The seven women and 11 men from across six countries are Macron’s chosen “winners” from the 1,822 scientists who responded to his call for help in working against climate change, after US President Donald Trump decided to withdraw from the Paris Agreement climate change deal.
“If we want to understand what is happening [with the environment], we need science. We need students, we need researchers,” Macron said yesterday, in a statement, reported by news source France Info.
“The fundamental research; the applied research, will allow us to win this battle against global warming.”
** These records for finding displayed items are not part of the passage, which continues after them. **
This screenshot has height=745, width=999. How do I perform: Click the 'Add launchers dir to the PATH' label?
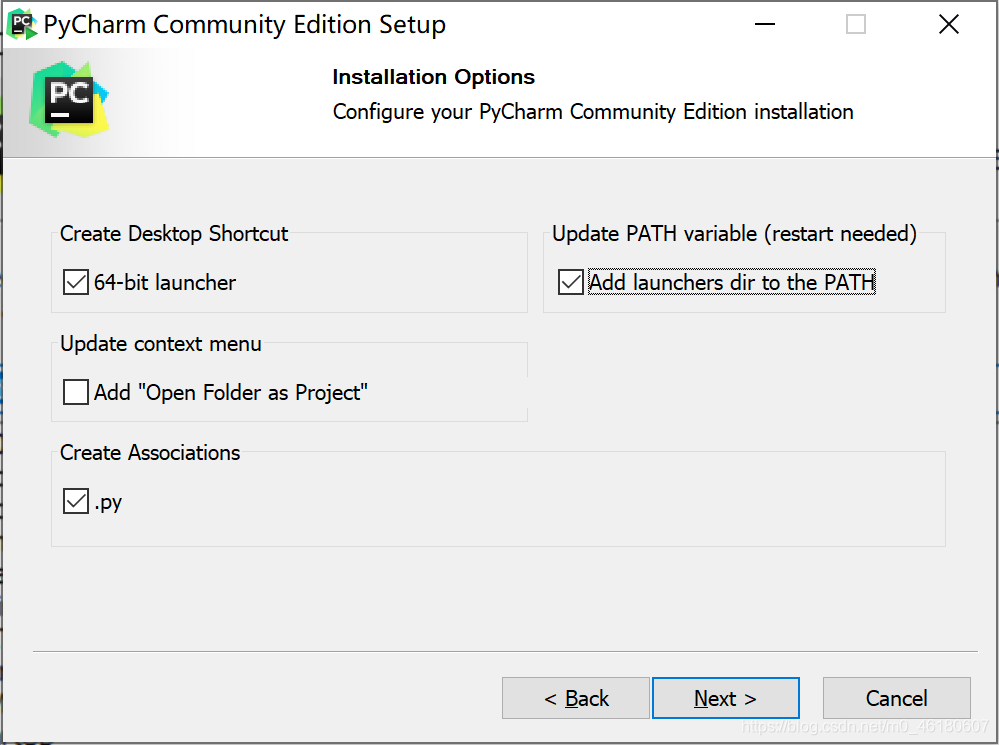pyautogui.click(x=731, y=282)
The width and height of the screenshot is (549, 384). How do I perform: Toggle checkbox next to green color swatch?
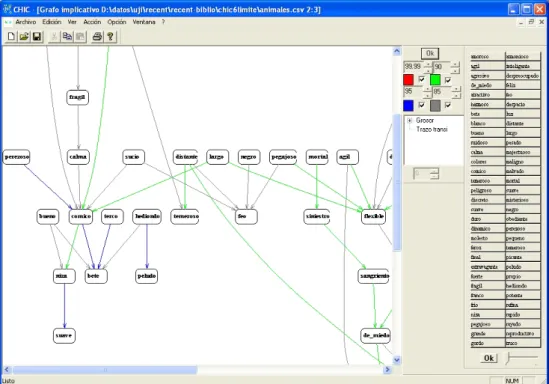tap(448, 80)
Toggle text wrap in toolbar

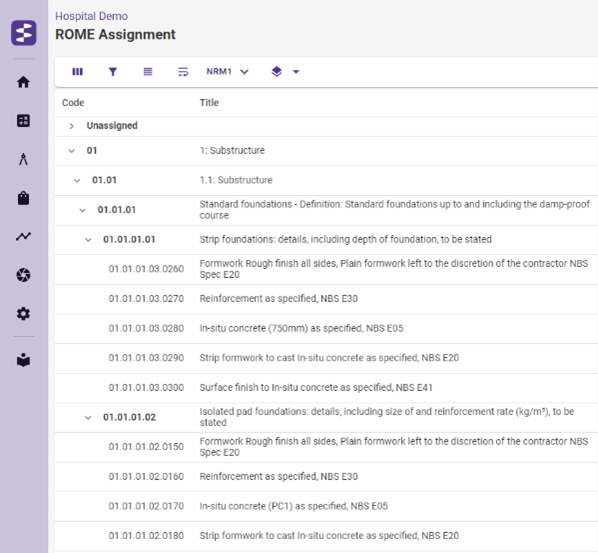183,72
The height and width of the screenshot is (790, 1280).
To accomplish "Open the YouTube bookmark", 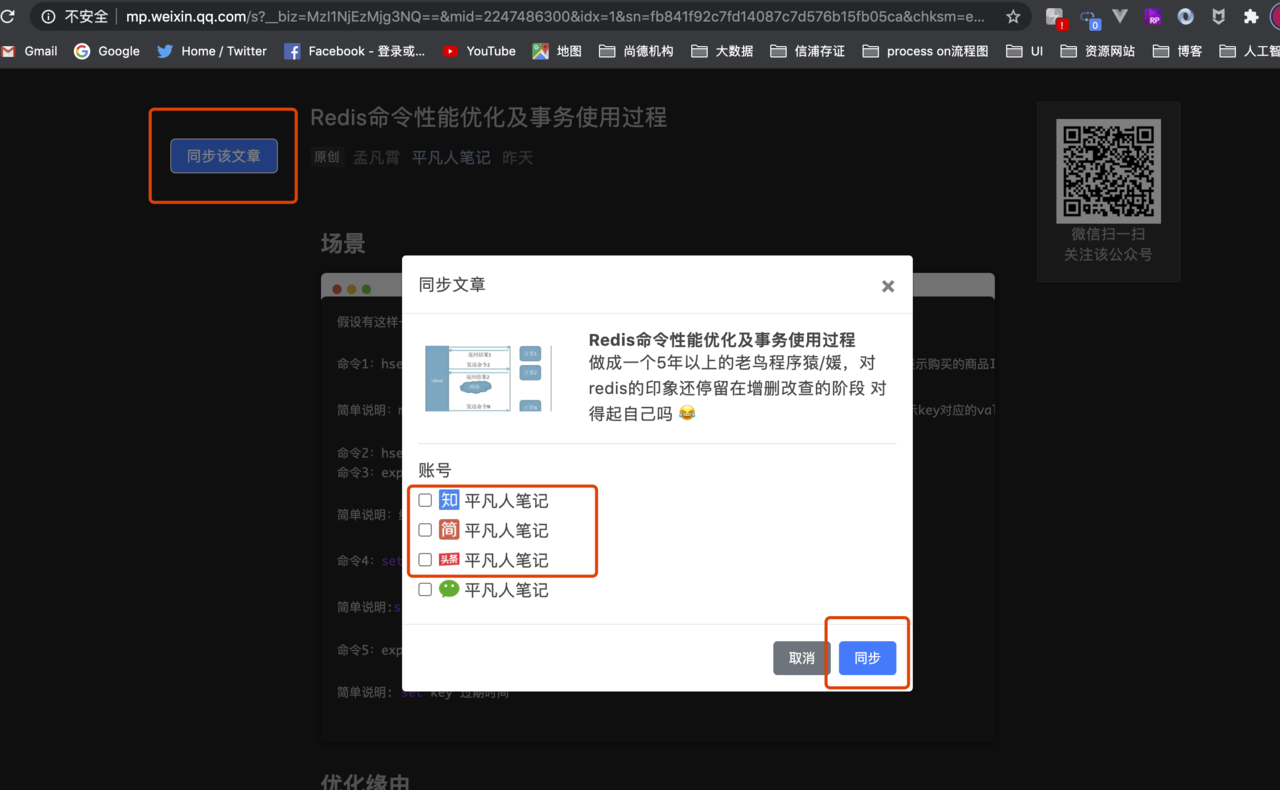I will point(479,51).
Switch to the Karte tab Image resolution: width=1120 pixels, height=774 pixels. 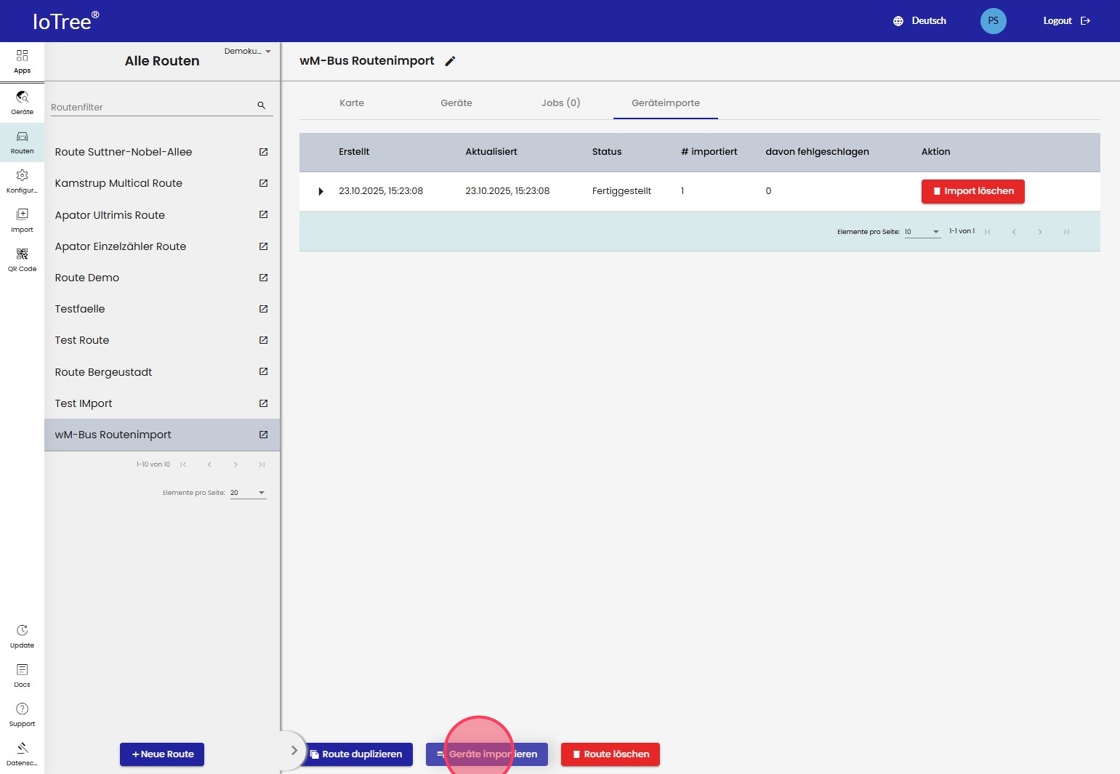(352, 103)

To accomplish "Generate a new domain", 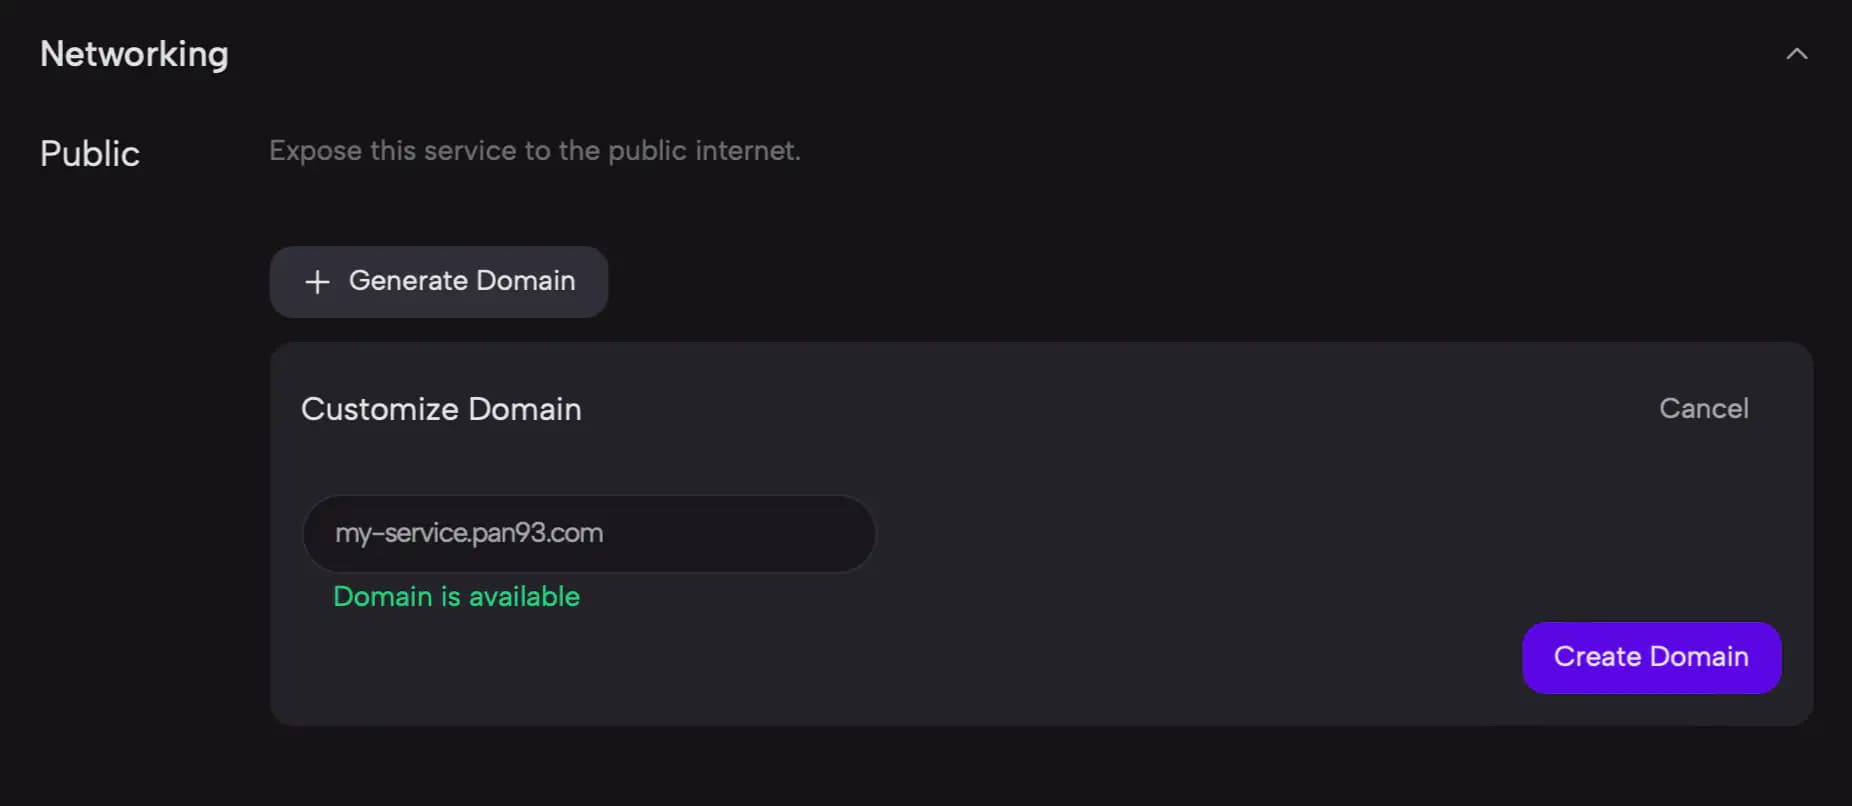I will [439, 282].
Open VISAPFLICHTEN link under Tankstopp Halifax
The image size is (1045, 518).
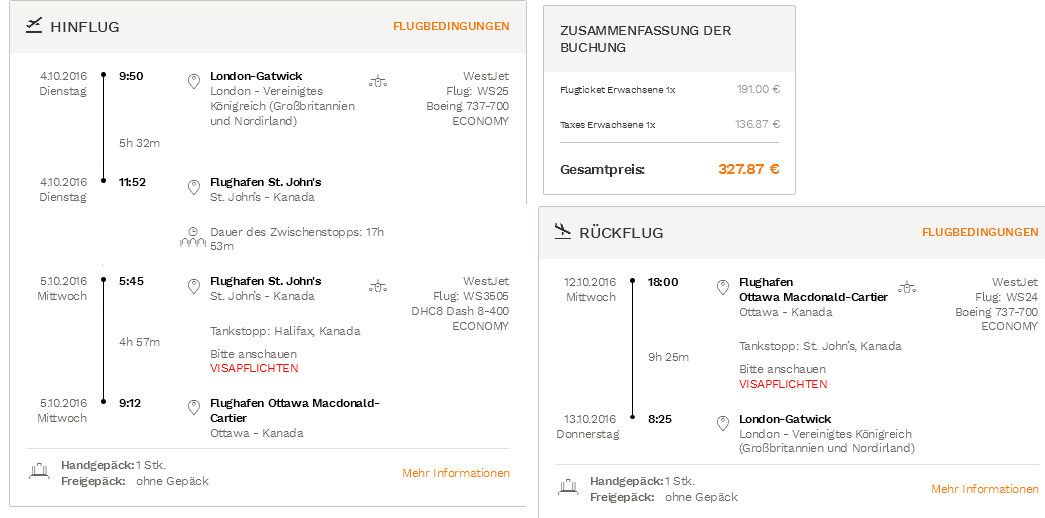point(254,368)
The 18 researchers - most of whom are actually from the USA, with others from Canada, Italy, Spain, India and Poland - will now receive funding to work with France on different themes, all with the common topic of studying climate change.
Their selection was unveiled by Macron himself at the “Tech for Planet” conference in Paris this week. The One Planet Summit is also taking place today, with Macron himself speaking with "philanthropists to take strong commitments and launch new actions," according to his own Twitter account.
According to the Elysée, “the seven women and 11 men have been selected on the basis of their project [submitted for selection], which tallies with research already going on in France; and also for their personalities”.
The campaign has been dubbed the “Make Our Planet Great Again”, with the social media hashtag #MakeOurPlanetGreatAgain - which appears as a tongue-in-cheek reference to Donald Trump’s controversial election campaign slogan “Make America Great Again”.
Bravo à tous ceux qui ont répondu au projet #MakeOurPlanetGreatAgain. Vous allez nourrir la vitalité dont nous avons besoin ! pic.twitter.com/X9t0sXdFd4
— Emmanuel Macron (@EmmanuelMacron) December 11, 2017
Projects among the researchers include studying the impact of climate change across the world, including, for example, how it is impacting the rainy seasons in West Africa.
The second stage of the campaign will begin in Spring 2018, working alongside similar projects in Germany.
Macron has previously said he will “refuse fatalism”, and has called on “entrepreneurs, students, and universities”, to “do everything possible so that France will be the leader” on the subject of climate change, because “it is our vocation, and we have decided to do it”.